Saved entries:
※

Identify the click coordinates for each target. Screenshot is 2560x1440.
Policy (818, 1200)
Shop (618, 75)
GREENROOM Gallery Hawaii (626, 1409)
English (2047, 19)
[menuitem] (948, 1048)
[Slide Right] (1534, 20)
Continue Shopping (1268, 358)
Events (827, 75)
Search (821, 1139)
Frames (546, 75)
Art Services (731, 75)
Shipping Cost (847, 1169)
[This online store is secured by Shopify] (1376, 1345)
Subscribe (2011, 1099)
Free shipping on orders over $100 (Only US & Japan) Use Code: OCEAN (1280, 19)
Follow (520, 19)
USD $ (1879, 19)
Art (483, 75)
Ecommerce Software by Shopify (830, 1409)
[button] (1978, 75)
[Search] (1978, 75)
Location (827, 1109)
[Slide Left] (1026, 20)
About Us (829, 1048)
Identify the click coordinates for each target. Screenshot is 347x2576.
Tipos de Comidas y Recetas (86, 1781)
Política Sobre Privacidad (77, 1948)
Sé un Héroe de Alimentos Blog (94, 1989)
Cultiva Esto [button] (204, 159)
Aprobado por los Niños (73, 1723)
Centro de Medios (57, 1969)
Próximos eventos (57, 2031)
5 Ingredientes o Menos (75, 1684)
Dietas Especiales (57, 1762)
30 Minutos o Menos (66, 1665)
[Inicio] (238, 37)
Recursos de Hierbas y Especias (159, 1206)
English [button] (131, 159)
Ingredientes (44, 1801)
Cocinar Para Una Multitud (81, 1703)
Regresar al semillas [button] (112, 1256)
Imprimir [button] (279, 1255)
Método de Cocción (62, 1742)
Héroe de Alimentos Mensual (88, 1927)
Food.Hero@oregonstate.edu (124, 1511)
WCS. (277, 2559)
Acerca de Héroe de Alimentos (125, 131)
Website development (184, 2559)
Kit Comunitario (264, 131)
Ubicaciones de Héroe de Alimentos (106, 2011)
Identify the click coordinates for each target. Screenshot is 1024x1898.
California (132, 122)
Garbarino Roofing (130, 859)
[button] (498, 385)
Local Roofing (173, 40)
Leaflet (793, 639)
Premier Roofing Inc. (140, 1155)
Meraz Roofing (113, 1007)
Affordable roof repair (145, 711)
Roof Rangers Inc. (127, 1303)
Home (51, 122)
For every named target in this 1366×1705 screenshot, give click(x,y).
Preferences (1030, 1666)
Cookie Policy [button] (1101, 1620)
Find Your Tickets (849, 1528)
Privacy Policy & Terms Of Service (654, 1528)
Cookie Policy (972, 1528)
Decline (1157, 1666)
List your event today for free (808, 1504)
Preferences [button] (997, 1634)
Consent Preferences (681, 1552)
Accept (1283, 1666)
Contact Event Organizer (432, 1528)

※

Each entry is to be retyped precisely as it stands.

> **Solution to the exercise**
Identify the click coordinates for each target. Screenshot is 2560x1440.
Policy (818, 1200)
Shop (618, 75)
GREENROOM Gallery Hawaii (626, 1409)
English (2047, 19)
[menuitem] (948, 1048)
[Slide Right] (1534, 20)
Continue Shopping (1268, 358)
Events (827, 75)
Search (821, 1139)
Frames (546, 75)
Art Services (731, 75)
Shipping Cost (847, 1169)
[This online store is secured by Shopify] (1376, 1345)
Subscribe (2011, 1099)
Free shipping on orders over $100 (Only US & Japan) Use Code: OCEAN (1280, 19)
Follow (520, 19)
USD $ (1879, 19)
Art (483, 75)
Ecommerce Software by Shopify (830, 1409)
[button] (1978, 75)
[Search] (1978, 75)
Location (827, 1109)
[Slide Left] (1026, 20)
About Us (829, 1048)
Identify the click coordinates for each target. Screenshot is 347x2576.
Tipos de Comidas y Recetas (86, 1781)
Política Sobre Privacidad (77, 1948)
Sé un Héroe de Alimentos Blog (94, 1989)
Cultiva Esto [button] (204, 159)
Aprobado por los Niños (73, 1723)
Centro de Medios (57, 1969)
Próximos eventos (57, 2031)
5 Ingredientes o Menos (75, 1684)
Dietas Especiales (57, 1762)
30 Minutos o Menos (66, 1665)
[Inicio] (238, 37)
Recursos de Hierbas y Especias (159, 1206)
English [button] (131, 159)
Ingredientes (44, 1801)
Cocinar Para Una Multitud (81, 1703)
Regresar al semillas [button] (112, 1256)
Imprimir [button] (279, 1255)
Método de Cocción (62, 1742)
Héroe de Alimentos Mensual (88, 1927)
Food.Hero@oregonstate.edu (124, 1511)
WCS. (277, 2559)
Acerca de Héroe de Alimentos (125, 131)
Website development (184, 2559)
Kit Comunitario (264, 131)
Ubicaciones de Héroe de Alimentos (106, 2011)
Identify the click coordinates for each target. Screenshot is 1024x1898.
California (132, 122)
Garbarino Roofing (130, 859)
[button] (498, 385)
Local Roofing (173, 40)
Leaflet (793, 639)
Premier Roofing Inc. (140, 1155)
Meraz Roofing (113, 1007)
Affordable roof repair (145, 711)
Roof Rangers Inc. (127, 1303)
Home (51, 122)
For every named target in this 1366×1705 screenshot, give click(x,y).
Preferences (1030, 1666)
Cookie Policy [button] (1101, 1620)
Find Your Tickets (849, 1528)
Privacy Policy & Terms Of Service (654, 1528)
Cookie Policy (972, 1528)
Decline (1157, 1666)
List your event today for free (808, 1504)
Preferences [button] (997, 1634)
Consent Preferences (681, 1552)
Accept (1283, 1666)
Contact Event Organizer (432, 1528)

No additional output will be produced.